[Vorliegender Text]
•••••
Es ist seit einiger Zeit zu beobachten, dass IT-Angriffe auf Unternehmen mittels E-Mails und Schadsoftware-Anhängen professioneller werden und häufig gezielt unternommen werden. Ein aktuelles Beispiel scheint von einer real existierenden polnischen Firma zu stammen, enthält aber einen Anhang, der leicht als schädlich zu identifizieren ist, wenn man weiß, worauf man zu achten hat.

Die Mail sieht wie folgt aus:

Scheinbar eine Bestellung der Firma JSD aus Polen

Die Firma existiert, benutzt das in der E-Mail gezeigte Logo auf der Webseite und Adresse und Telefonnummer stimmen auch. Damit ist diese Mail tatsächlich schon deutlich glaubwürdiger als vieles, was legitim versendet wird. Leider kümmern sich nach wie vor nicht alle Firmen darum, dass Ihre -oft automatisch versendeten- E-Mails einen glaubhaften oder gar überhaupt einen Inhalt haben.

Vor diesem Hintergrund ist es viel zu leicht, überzeugend zu wirken. Abgesehen von der unpersönlichen und etwas flapsigen Anrede stört hier wenig das Bild einer echten Bestellung. Die Absendedomäne gehört zu dieser echten Firma, die Spam-Vermutung wurde durch einen E-Mail-Server hinzugefügt, weil die Domäne jsd.pl bestimmte Serverprüfungen nicht unterstützt, mit denen ermittelt wird, ob eine Mail tatsächlich von diesem Server stammt. Auch legitime Mails dieser Firma könnten daher auf diese Weise markiert werden. Die Spam-Vermutung für sich ist noch kein Grund für großes Misstrauen. In diesem speziellen Fall war es wohl wegen dieser fehlenden Serverprüfungsmöglichkeit leicht, den glaubwürdigen, aber falschen Absender einzutragen. Es gibt keinen Grund anzunehmen, dass die Firma wirklich der Absender der E-Mail ist.
•••••
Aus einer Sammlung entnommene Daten

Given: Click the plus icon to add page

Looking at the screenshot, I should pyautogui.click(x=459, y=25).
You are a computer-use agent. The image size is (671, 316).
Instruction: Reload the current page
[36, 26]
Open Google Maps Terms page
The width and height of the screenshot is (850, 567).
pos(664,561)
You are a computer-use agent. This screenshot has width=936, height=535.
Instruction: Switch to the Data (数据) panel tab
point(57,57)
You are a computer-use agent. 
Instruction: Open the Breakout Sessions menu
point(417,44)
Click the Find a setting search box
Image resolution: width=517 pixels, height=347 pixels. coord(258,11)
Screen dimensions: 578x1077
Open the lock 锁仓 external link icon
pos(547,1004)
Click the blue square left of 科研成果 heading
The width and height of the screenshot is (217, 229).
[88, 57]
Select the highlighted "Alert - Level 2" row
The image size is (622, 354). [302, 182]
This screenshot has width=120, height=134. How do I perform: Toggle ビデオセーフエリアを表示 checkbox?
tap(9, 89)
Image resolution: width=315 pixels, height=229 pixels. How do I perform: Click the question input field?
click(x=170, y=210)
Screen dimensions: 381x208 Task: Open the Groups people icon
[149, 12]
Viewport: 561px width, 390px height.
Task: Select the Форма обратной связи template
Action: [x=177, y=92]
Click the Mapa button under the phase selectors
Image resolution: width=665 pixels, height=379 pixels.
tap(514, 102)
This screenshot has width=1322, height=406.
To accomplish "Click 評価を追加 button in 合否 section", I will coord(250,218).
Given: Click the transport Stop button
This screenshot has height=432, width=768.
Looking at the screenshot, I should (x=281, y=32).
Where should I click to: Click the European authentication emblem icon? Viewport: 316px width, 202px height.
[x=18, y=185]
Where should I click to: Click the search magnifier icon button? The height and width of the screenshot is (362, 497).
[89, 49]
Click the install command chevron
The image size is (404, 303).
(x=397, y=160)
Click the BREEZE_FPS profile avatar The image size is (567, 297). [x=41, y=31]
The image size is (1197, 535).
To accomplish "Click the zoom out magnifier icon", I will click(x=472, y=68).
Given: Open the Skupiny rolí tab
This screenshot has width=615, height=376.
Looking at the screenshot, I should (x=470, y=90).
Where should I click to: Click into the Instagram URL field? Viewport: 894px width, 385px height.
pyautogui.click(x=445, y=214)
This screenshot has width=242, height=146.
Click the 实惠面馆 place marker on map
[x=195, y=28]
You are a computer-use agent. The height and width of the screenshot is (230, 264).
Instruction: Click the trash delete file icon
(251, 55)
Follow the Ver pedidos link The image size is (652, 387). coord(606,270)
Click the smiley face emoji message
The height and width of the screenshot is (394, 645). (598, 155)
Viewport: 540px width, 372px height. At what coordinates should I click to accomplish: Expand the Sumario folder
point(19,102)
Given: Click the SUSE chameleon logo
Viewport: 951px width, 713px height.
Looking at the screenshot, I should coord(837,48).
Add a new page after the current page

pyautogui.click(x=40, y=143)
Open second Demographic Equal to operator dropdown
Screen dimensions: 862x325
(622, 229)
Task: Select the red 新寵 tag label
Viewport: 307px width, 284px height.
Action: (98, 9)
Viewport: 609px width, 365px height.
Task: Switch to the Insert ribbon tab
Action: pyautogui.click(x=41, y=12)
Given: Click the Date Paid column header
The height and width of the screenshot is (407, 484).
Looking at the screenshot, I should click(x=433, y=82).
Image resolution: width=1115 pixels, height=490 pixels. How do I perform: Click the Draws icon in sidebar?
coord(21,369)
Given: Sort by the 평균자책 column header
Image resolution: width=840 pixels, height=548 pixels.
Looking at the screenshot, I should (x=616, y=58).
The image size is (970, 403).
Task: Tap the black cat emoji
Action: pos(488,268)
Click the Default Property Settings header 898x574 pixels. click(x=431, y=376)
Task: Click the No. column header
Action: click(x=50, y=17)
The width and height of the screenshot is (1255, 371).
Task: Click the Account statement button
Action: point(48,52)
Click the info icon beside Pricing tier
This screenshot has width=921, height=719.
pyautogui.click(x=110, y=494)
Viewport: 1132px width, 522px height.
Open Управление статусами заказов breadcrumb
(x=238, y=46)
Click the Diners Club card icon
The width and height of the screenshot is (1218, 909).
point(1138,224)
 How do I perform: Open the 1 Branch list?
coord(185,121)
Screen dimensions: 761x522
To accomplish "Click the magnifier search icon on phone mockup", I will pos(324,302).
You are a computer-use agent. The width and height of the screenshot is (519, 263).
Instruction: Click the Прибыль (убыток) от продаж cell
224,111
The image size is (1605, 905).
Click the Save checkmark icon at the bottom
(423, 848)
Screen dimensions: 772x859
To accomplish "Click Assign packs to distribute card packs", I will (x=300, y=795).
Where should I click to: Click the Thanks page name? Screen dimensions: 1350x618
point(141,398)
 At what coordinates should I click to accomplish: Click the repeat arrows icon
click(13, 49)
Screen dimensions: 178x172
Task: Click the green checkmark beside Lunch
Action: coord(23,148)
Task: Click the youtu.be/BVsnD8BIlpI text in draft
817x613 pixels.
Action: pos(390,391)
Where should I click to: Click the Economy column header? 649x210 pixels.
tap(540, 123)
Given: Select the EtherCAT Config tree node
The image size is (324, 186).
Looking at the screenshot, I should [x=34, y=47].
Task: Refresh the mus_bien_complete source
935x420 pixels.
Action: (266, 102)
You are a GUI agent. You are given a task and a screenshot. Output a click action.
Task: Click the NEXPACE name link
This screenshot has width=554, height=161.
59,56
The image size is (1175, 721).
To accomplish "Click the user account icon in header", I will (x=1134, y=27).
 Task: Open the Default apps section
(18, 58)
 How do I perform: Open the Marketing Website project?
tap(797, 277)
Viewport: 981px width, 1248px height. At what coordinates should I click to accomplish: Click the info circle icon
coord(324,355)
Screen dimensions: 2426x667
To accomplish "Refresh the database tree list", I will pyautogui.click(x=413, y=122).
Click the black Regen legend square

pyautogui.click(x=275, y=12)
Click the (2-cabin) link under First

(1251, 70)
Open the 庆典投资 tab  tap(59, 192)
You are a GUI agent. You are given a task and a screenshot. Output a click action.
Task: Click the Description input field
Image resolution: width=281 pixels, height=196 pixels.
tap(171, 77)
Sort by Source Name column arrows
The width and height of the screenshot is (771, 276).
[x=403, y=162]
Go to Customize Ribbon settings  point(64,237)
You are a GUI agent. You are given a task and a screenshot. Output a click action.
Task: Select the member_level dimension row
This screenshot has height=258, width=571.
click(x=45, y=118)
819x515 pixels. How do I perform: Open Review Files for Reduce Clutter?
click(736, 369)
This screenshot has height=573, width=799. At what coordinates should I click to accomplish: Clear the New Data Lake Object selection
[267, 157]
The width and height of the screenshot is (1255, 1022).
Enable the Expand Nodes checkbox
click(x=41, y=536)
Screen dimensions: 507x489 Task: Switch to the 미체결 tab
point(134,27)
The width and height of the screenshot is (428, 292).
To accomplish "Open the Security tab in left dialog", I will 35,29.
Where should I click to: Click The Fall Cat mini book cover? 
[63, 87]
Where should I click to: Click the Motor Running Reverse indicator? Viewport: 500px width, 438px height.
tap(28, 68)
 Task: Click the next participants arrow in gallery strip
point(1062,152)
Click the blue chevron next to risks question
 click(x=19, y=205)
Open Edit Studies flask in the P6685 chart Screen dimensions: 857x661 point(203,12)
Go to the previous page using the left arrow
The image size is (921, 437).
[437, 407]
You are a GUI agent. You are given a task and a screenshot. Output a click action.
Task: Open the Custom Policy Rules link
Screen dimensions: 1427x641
•••••
[Aufgabenstellung] Führe den Text über die gefälschte Bestellmail einer polnischen Firma weiter und knüpfe dabei an seinen letzten Satz an.

[Antwort folgt]
Der Empfänger wurde unterdrückt, indem die Mail ausschließlich per BCC versendet wurde. BCC-Empfänger werden nicht angezeigt.

Erst der Anhang selbst macht misstrauisch. Der Name der Datei lautet: NEUE AKTUALISIERTE BESTELLUNG,pdf.iso

Wieder einmal muss darauf hingewiesen werden, dass auch Windows 10 den seit Windows 95 üblichen Irrsinn weiterhin unterstützt, bekannte Dateiendungen auszublenden. Diese standardmäßig eingestellte Dämlichkeit macht Angriffe mit Mail-Anhängen so einfach. Die Endung .iso wird dadurch bei der Anzeige in einem Windows-Mail-Client unterdrückt. ISO-Dateien sind Laufwerksabbilder, sie werden z.B. benutzt, um komplette Inhalte von CDs oder DVDs in einer einzigen Datei zu transportieren. Brennprogramme könnten dann daraus einen Datenträger erstellen.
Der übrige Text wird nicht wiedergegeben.